#### [Set task 1]
Recast the entries from the line containing "This screenshot has width=905, height=881." up to and including the line containing "I will coord(93,101)." as a JSON list of strings, one string per line, omitting any blank lines.

#### [Selected excerpt]
/---

# Roomettes on Lake Shore Limited



## New Traveler (Dec 24, 2016)

As part of a group of 4, I am planning to take the Lake Shore Limited from Chicago to Buffalo using 2 roomettes. Since these would be booked at the same time will they be next to each other or should I call direct and speak to someone to attempt to make sure they are next to each other or across from each other.

Also, 2 of the passengers are teens - does anyone know what proof I would need for getting a student discount? They have state IDs showing their age but we homeschool so no actual school id.


----------



## the_traveler (Dec 24, 2016)

To be certain, you should call and speak with an agent. The computer assigns rooms as it sees fit. You could get room 6 in 1 car and room 2 in the next car! An agent can pick the rooms. If s/he has any trouble, ask for a supervisor.


----------



## KmH (Dec 24, 2016)

If you're not booking well in advance the agent/supervisor may not be able to get you adjacent roomettes.


----------



## amtkstn (Dec 24, 2016)

The rooms on the LSL are very hard to get and are priced very high. What time of year are planning on traveling. In the summer rooms are sold out months ahead.


----------



## tomfuller (Dec 25, 2016)

For our trip in May, I booked Business Class seats Chicago to Erie. I'm getting a 25% bonus on the AGR points.


----------



## me_little_me (Dec 29, 2016)

Best to try to get rooms across from each other rather than next to each other. I agree that speaking to an agent is the best way to get rooms you want. Call in the late evening when they are not so busy and can talk with you.


----------



## Jack (Dec 30, 2016)

If there are not rooms open, or it is too pricy, try booking the capitol limited train to DC and then take another up to NY. Would save you some $.


----------



## brianpmcdonnell17 (Dec 30, 2016)

Jack said:


> If there are not rooms open, or it is too pricy, try booking the capitol limited train to DC and then take another up to NY. Would save you some $.


The final destination of the OP is Buffalo, not NYC. Any routing via WAS would be very roundabout and require an overnight in either WAS or NYP, in addition to actually being more expensive.


----------



## silmaril (Dec 30, 2016)

I'm looking at travelling in October next year, and already starting to see 'Sold out' on some services!


----------



## Palmetto (Dec 31, 2016)

silmaril said:


> I'm looking at travelling in October next year, and already starting to see 'Sold out' on some services!


The Amtrak computer used to dump reservations around 3 AM [Eastern US time zone] if they were not paid for by the person who made the reservation. I do not know if this is still the case, but if it is, check the website at whatever time that happens to be in Aussieland.


----------



## silmaril (Dec 31, 2016)

The annoying thing is I'd love to book tickets now, but won't be in a position to do that until July next year... so guessing I'll definitely be out of luck by then!


----------



## Tennessee Traveler (Jan 1, 2017)

Don't worry about the "sold out" appearing now for next October. Normally, making a reservation for October in July would be plenty of time.


----------



## Lonestar648 (Jan 3, 2017)

Amtrak states that official Student ID's issued by an official authority like a School District is required. In 2016, I bought myself a senior fare and my granddaughter a Student Fare, never once was asked to show an ID for either of us.


----------

\---

#### [Set task 2]
Reproduce the passage of the Lake Shore Limited roomettes thread from "## Jack (Dec" up to and including "brianpmcdonnell17 (Dec 30, 2016)", substituting "pricey" for "pricy".

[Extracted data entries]
/---

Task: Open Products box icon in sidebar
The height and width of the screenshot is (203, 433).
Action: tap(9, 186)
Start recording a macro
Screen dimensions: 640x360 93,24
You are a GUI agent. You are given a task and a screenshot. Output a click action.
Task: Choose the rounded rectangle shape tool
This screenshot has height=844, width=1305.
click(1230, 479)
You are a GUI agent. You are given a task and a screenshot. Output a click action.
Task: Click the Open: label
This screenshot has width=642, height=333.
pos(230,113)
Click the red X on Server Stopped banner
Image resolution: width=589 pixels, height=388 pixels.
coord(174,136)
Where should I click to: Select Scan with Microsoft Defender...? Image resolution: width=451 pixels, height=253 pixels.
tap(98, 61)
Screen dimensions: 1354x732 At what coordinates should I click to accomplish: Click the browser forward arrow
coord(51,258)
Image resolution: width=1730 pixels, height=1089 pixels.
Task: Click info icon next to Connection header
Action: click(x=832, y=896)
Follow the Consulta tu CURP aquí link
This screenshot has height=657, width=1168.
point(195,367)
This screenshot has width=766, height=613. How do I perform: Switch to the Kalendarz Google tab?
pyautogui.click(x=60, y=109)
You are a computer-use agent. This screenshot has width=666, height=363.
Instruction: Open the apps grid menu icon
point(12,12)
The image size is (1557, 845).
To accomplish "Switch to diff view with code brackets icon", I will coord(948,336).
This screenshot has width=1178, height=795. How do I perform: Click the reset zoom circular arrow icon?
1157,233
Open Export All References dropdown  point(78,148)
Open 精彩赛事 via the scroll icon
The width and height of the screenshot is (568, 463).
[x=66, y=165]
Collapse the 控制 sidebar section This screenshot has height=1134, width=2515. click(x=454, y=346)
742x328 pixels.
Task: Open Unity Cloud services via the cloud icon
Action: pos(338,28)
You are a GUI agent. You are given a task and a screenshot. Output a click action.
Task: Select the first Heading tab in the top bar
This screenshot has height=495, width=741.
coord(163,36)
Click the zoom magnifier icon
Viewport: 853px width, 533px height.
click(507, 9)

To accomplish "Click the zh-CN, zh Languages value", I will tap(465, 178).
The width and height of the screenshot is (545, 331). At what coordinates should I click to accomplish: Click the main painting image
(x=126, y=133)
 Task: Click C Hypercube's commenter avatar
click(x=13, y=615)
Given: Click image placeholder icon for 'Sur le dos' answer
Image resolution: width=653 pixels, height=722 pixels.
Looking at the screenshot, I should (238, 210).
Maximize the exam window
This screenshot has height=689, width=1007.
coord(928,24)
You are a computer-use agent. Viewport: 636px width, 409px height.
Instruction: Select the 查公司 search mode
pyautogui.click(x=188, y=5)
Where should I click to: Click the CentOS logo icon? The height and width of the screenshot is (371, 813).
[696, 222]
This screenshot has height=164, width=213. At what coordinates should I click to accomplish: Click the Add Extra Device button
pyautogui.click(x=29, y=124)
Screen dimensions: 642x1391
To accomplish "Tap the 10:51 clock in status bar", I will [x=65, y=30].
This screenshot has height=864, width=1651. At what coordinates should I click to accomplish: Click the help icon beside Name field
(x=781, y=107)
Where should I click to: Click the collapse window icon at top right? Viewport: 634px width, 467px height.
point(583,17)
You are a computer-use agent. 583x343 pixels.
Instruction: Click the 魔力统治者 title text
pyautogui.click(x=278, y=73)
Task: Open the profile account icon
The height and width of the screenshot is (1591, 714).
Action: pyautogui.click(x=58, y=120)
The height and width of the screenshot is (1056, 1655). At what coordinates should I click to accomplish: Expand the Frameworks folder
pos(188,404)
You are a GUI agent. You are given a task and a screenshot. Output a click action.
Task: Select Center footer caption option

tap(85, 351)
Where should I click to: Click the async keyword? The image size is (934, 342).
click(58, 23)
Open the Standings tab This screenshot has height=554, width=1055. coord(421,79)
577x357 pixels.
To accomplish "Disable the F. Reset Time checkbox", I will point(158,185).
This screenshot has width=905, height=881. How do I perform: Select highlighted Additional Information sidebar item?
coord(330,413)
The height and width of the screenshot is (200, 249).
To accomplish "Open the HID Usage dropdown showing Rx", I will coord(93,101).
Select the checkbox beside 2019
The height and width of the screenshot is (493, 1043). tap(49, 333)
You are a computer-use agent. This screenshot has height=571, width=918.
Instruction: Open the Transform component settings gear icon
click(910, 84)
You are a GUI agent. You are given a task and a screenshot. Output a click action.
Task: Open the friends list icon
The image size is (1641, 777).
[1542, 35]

\---

#### [Exercise response 1]
[
  "This screenshot has width=905, height=881. How do I perform: Select highlighted Additional Information sidebar item?",
  "coord(330,413)",
  "The height and width of the screenshot is (200, 249).",
  "To accomplish \"Open the HID Usage dropdown showing Rx\", I will coord(93,101)."
]

#### [Exercise response 2]
## Jack (Dec 30, 2016)

If there are not rooms open, or it is too pricey, try booking the capitol limited train to DC and then take another up to NY. Would save you some $.


----------



## brianpmcdonnell17 (Dec 30, 2016)